If January 1 does not signal the new year, we know of another event that is just as certain to portend a change of the annual calendar . . . Postal delivery of our internal revenue form 1040. Almost with atomic clock precision the IRS lets us know that new year's eve revelry, football games and parades can be rained on. Fortunately, the U.S. Tax collecting system is voluntary. Today, it seems that everyone is talking about the internal revenue service. We have had senate hearings about IRS abuses, members of Congress planning for abolition, IRS restructuring plans put forth by the Clinton administration, IRS internal whistleblowers (sitting behind screens) telling us how the system works and yet we still got those forms produced under the paperwork reduction act.
Many home loan borrowers have had the opportunity to submit those 1040 forms to a lender when refinancing or purchasing of a home. For many people they become the benchmark for income verification and qualification. As an owner of income property, your tax returns will show rental income from the property, your mortgage payments, rental expenses and depreciation. As a self-employed borrower or business owner, your tax returns will show your gross income and expenses. Many a self-employed borrower is caught in the classic "catch 22" . . . If you show enough income to qualify for the loan, you pay self employment taxes that make you wonder why you want to be self employed in the first place. Conversely, you can take the deductions to which you are entitled and continue to rent since you cannot qualify to buy a home based on your net income. However, once we get beyond all this and submit our returns to the IRS, many of us think that will be the last we will see of them except during (heaven forbid) an audit. This may be the last time we see them, however it may not be the last time a lender sees them.
You may have noticed that within the stack of loan documents you sign, there are a few forms produced by the IRS. Lenders want to verify one thing as they disburse their funds . . . That they will get their money back "paid as agreed." with reason, to this end the IRS is very cooperative. Many methods have evolved over the years to verify that a borrower is relaying true and complete information. There is the initial process by which verifications are sent to employer, bank, current mortgage company and other creditors to verify the facts as stated on the application. Once these are ascertained, along with items such as appraisal and title information, a lender will fund a loan. However, not all is as clear cut as it may seem.
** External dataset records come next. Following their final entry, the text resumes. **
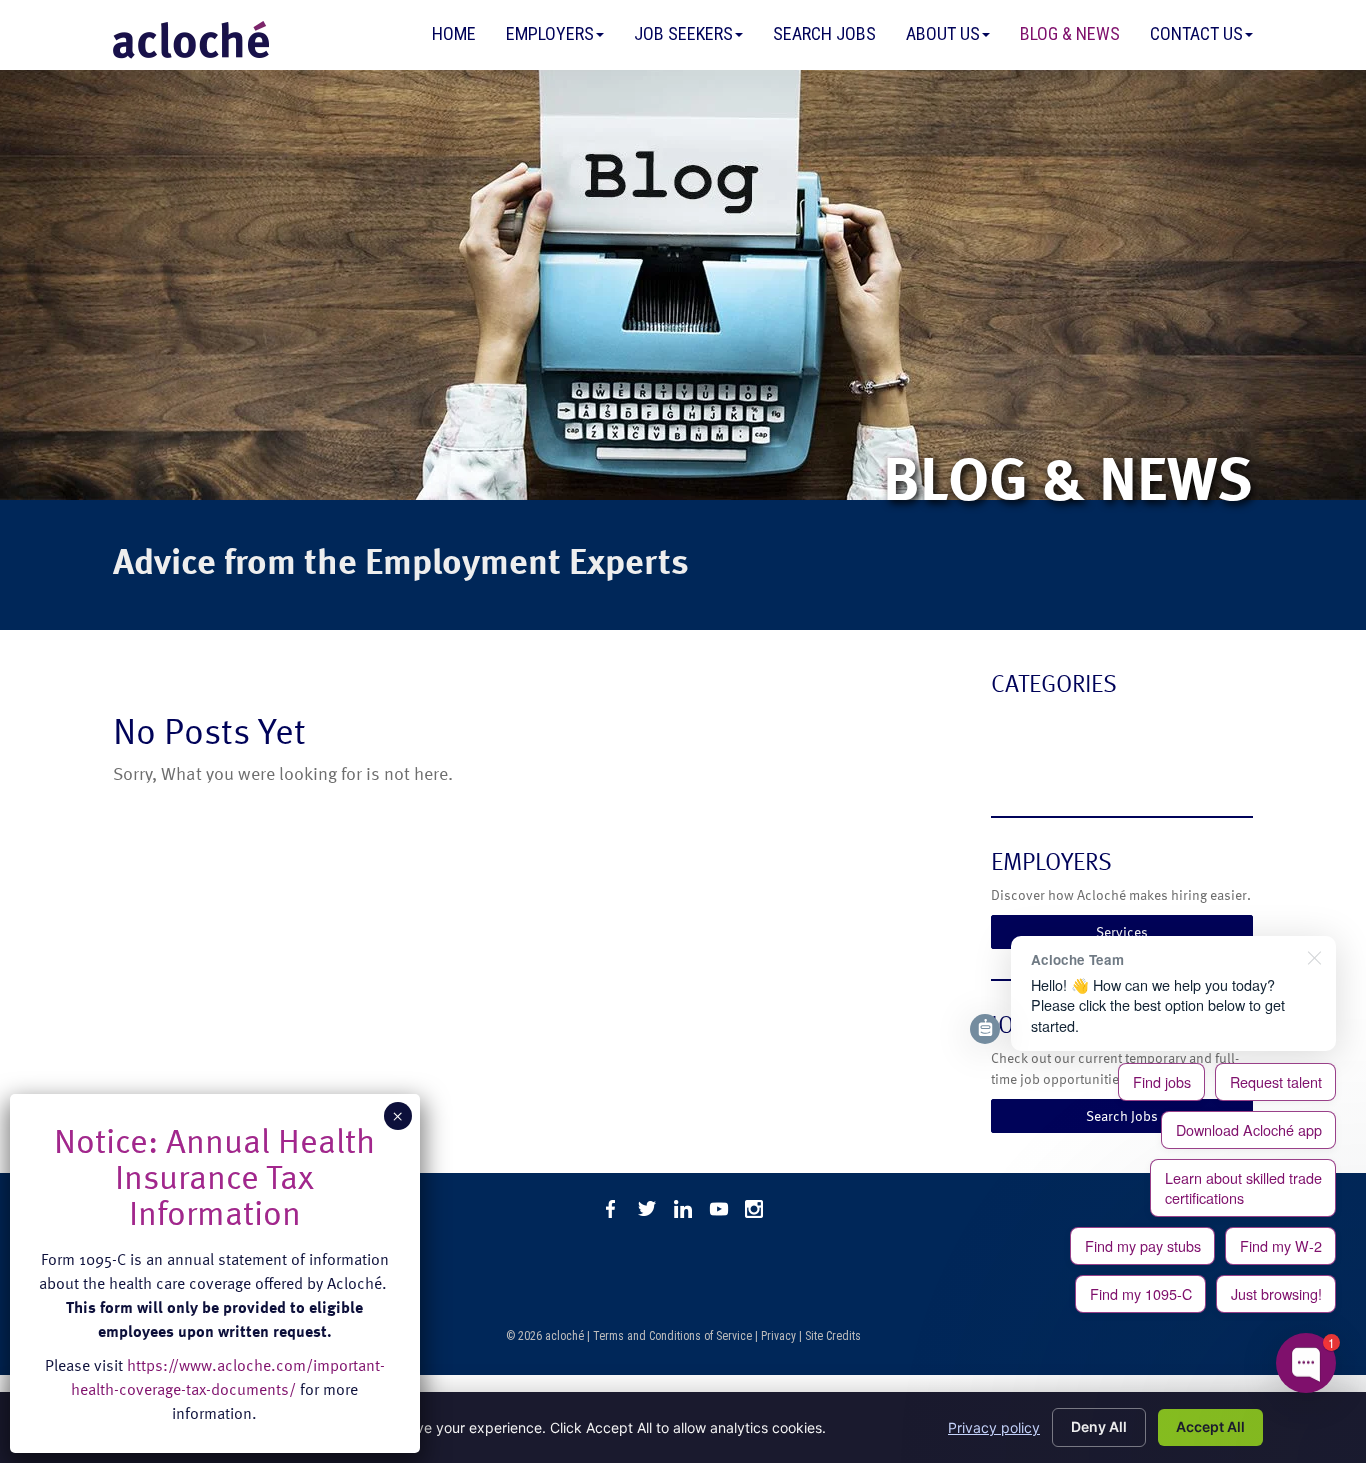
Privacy (778, 1336)
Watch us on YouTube (719, 1209)
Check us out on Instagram (755, 1209)
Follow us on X (647, 1209)
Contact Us (1196, 33)
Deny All (1099, 1426)
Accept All (1210, 1426)
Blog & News (1070, 33)
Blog (1008, 725)
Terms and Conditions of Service (672, 1336)
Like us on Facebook (611, 1209)
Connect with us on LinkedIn (683, 1209)
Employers (550, 33)
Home (454, 33)
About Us (943, 33)
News (1012, 765)
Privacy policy (994, 1427)
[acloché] (191, 40)
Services (1122, 931)
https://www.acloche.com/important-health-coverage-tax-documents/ (228, 1377)
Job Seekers (683, 33)
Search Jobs (824, 33)
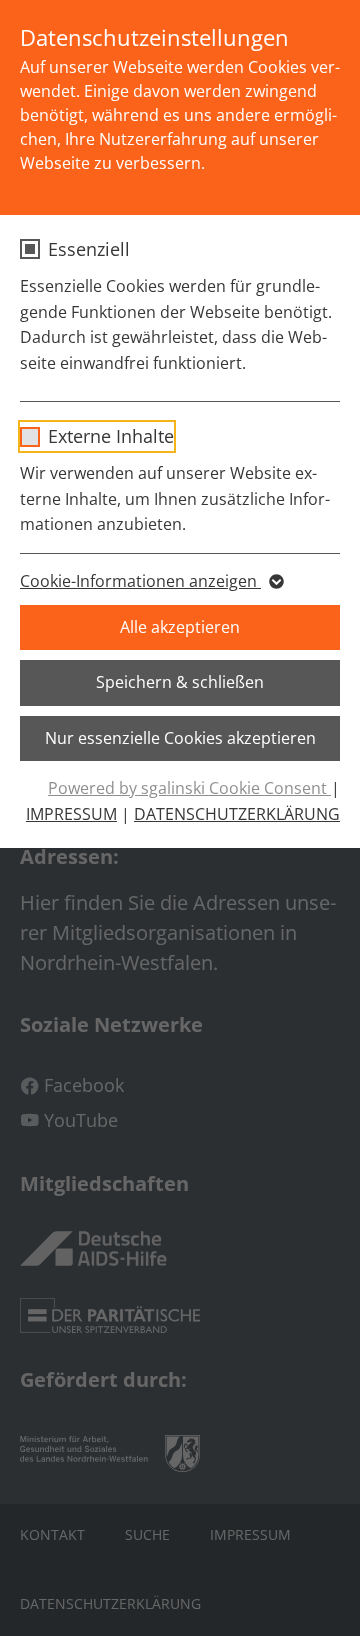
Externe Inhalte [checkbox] (111, 436)
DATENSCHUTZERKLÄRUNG (237, 814)
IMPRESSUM (71, 814)
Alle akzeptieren (180, 627)
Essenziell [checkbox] (89, 249)
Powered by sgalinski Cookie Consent (189, 788)
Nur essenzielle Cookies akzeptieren (180, 738)
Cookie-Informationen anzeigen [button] (140, 581)
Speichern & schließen (180, 682)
Within the loan documents and maybe even during the loan processing period, those irs forms appear. You, the borrower, by signing IRS form 4506 "request for copy or transcript of tax form" will allow an inquirer to obtain a copy of your tax return both for the current calendar year and possibly for three prior years. This form is used by many lenders to verify that the tax returns submitted to the lender are the same as the tax returns submitted to the IRS. There are times when they are not. Lenders tell me that they will not fund loans if the borrower refuses to sign form 4506. Many lenders employ a contract service that can retrieve tax information within 48 to 72 hours.
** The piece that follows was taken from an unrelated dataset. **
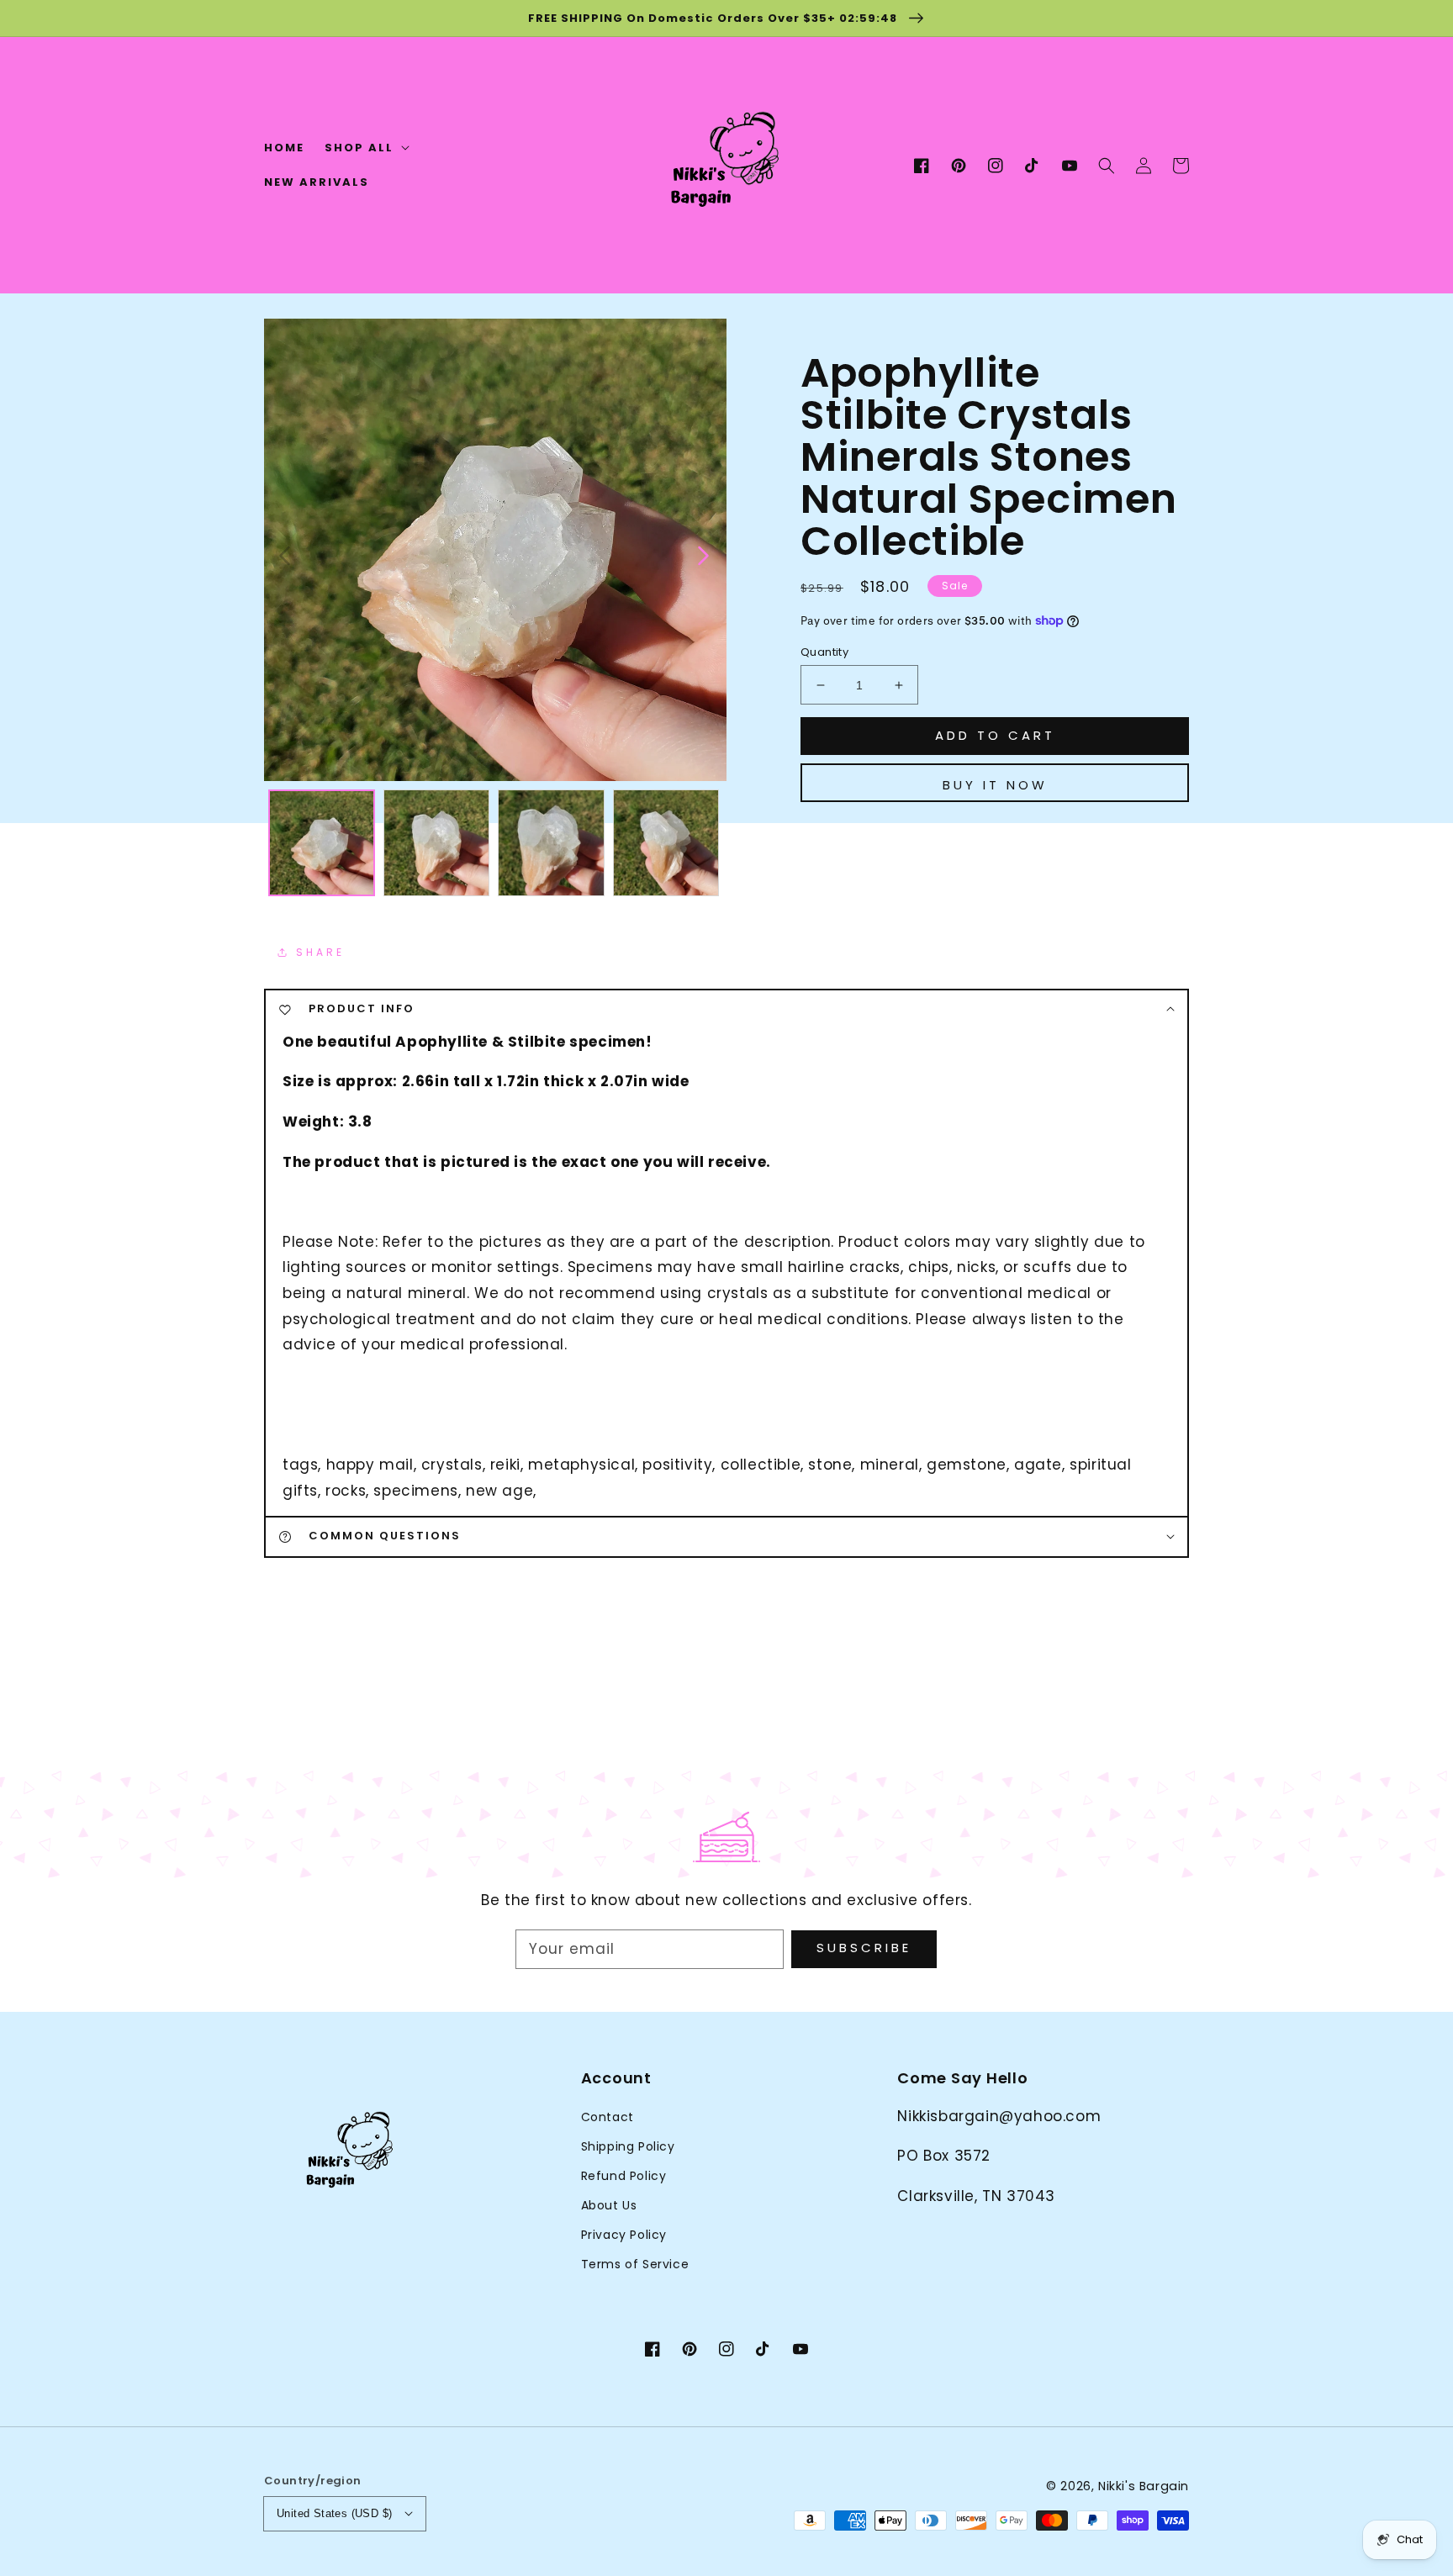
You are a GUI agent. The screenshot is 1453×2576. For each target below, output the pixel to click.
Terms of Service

Even after a loan funds, lenders will do a random quality control check to verify that their internal systems are working. This "QC" audit will review and strengthen their internal controls and protect them against possible defaults. Payment defaults by borrowers during the first few months of the loan may cause investors to exercise their repurchase rights (lenders must buy back the loan from the investor) against lenders. Lenders do not want to take back non performing loans. Thus, they will protect themselves by all legal means. Lenders will also protect their financial interests and will not hesitate to file civil and/or criminal charges against fraudulent borrowers.